Wszystko dzieje się niezwykle szybko. Dopiero co informowałam Panią o zatrzymaniu dwóch agresywnych feministek, które dopuściły się ataku na naszego wolontariusza. Zaraz po tym bannery na Żuku zostały zdewastowane. Na szczęście, dzięki pomocy naszych Darczyńców, po raz kolejny udało się nam je naprawić i prawda o aborcji wróciła pod Szpital Orłowskiego.
To znów rozwścieczyło zwolenników aborcji, którzy błyskawicznie przypuścili kolejny atak!
Pod osłoną nocy na szpitalnym parkingu zjawił się mężczyzna uzbrojony w nóż, którym zaczął niszczyć plakaty. Do akcji szybko wkroczyli nasi działacze, którzy w tym czasie pilnowali Żuka. Nie zważając na niebezpieczeństwo, dokonali obywatelskiego ujęcia napastnika po czym przekazali go w ręce funkcjonariuszy policji!
Zatrzymanie sprawcy
Agresor został zatrzymany i przewieziony w kajdankach na komisariat. Od razu złożyliśmy zawiadomienie o popełnieniu przestępstwa i będziemy dążyć do jego ukarania.
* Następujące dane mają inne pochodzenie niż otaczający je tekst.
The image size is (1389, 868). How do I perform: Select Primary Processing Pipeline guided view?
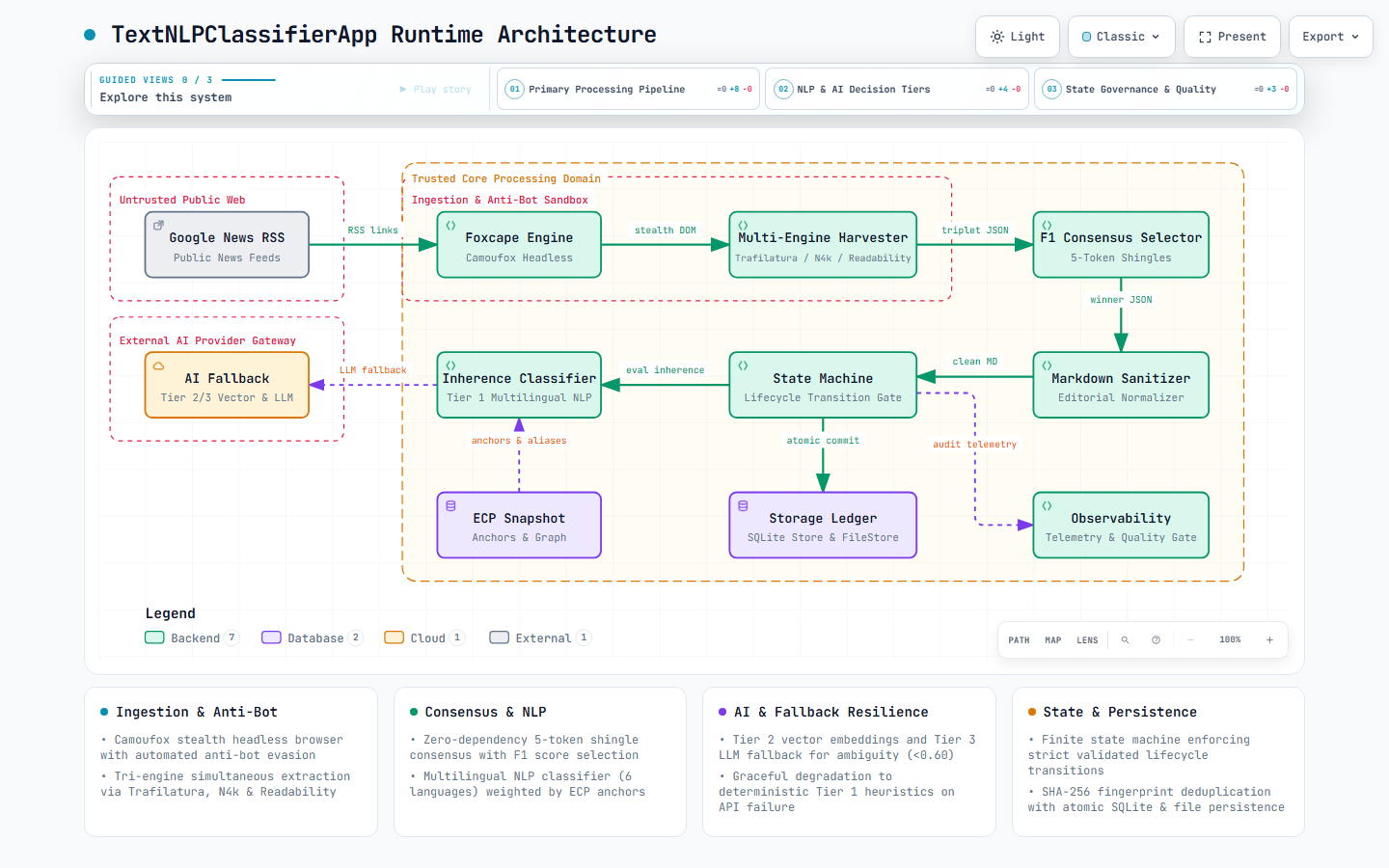click(x=629, y=89)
Jestem dumna z moich kolegów Dawida i Artura, którym udało się schwytać bandytę na gorącym uczynku. Stanęli w obronie prawa do życia dzieci, które są mordowane w szpitalu Orłowskiego!
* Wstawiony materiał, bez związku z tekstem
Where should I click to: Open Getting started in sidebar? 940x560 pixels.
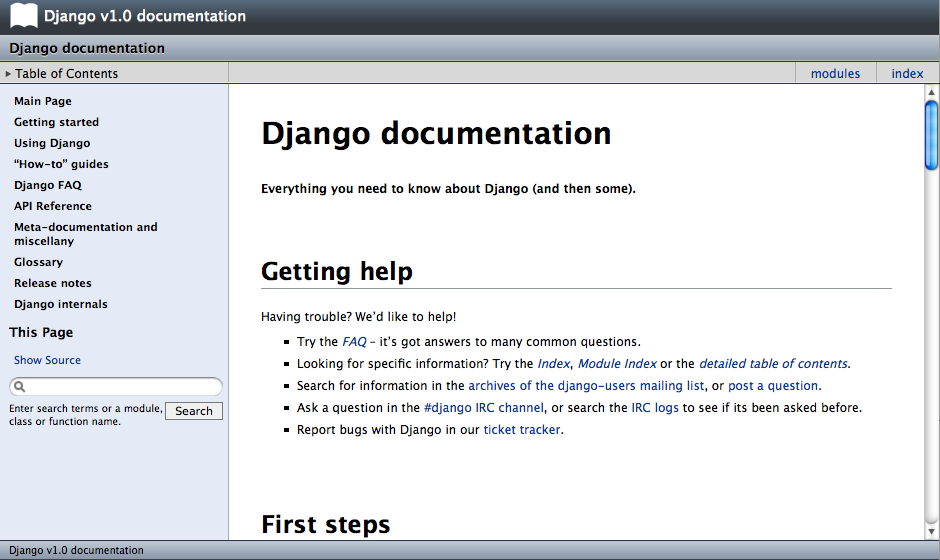[56, 122]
Zwolennicy aborcji nienawidzą naszej akcji. Posuwają się do fizycznych ataków i wysyłają przeciwko nam uzbrojonych przestępców. To najlepszy dowód na to, że nasze działania są bardzo skuteczne. Dlatego musimy je kontynuować z jeszcze większym zaangażowaniem.
Nie zamierzamy ulec aborcyjnym terrorystom. Co więcej, chcemy znacząco zwiększyć zasięg naszej akcji Szpitale bez aborterów. Już niedługo napiszę do Państwa i przedstawię konkretny plan działania!